TASK DATA:
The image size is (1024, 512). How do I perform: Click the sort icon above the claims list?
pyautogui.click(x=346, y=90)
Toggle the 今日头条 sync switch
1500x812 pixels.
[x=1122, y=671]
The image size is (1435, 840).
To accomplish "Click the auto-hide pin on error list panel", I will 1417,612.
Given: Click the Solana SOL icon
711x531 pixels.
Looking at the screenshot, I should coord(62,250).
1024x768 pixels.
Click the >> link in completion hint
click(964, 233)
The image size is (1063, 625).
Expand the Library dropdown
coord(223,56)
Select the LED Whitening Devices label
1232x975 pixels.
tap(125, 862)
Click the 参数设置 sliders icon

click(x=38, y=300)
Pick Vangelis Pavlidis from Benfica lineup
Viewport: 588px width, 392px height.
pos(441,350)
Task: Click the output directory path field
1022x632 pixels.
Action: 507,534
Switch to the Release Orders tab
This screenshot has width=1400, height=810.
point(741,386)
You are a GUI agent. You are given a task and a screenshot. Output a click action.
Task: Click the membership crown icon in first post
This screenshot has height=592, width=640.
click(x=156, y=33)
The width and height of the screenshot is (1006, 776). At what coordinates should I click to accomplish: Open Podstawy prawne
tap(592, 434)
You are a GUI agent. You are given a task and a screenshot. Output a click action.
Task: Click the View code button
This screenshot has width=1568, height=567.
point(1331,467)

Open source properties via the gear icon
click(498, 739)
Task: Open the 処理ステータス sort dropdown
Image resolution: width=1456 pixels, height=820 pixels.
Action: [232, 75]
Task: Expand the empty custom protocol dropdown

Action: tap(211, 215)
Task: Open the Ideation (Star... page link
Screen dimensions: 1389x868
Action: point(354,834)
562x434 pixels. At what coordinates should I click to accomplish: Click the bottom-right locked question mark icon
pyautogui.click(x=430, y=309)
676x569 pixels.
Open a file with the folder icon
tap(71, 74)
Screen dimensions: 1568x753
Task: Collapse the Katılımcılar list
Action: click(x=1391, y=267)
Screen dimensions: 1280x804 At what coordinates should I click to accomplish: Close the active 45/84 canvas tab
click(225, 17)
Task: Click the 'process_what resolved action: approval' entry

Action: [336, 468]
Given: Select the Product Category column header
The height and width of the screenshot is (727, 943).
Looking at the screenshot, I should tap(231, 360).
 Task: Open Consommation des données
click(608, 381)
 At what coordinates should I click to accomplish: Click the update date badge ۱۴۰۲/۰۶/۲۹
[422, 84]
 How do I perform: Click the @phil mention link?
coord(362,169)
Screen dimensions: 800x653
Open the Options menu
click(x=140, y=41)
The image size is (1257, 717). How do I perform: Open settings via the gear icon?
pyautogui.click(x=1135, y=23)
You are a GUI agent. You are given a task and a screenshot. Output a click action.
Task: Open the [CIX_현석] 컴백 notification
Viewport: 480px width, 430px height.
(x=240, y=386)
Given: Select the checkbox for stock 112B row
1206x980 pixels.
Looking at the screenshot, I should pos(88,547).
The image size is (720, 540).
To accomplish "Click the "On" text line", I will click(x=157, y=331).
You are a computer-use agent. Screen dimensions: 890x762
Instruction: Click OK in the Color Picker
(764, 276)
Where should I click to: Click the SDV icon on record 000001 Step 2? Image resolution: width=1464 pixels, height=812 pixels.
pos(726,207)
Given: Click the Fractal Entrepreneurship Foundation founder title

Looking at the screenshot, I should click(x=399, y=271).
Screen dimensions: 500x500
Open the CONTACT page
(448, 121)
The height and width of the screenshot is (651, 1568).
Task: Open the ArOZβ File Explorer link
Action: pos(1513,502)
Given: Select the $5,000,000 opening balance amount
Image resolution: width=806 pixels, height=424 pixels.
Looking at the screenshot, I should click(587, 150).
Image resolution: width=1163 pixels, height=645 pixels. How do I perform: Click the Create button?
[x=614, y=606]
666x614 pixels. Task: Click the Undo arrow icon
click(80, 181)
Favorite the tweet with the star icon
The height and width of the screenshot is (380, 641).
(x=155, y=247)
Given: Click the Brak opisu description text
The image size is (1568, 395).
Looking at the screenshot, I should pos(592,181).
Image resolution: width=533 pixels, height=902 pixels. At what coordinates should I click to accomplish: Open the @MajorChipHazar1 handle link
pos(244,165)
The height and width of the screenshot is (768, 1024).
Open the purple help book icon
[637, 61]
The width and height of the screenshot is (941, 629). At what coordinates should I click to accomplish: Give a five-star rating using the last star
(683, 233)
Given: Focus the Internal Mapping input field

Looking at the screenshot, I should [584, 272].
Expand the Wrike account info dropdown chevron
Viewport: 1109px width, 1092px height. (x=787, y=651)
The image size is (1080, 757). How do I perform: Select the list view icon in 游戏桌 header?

WORK ORDER: Look above for the line holding "Open the CONTACT page" and the line holding "Given: Select the $5,000,000", then output exactly those two lines and every line between them, nothing more.

RESPONSE TO THE TASK:
Open the CONTACT page
(448, 121)
The height and width of the screenshot is (651, 1568).
Task: Open the ArOZβ File Explorer link
Action: pos(1513,502)
Given: Select the $5,000,000 opening balance amount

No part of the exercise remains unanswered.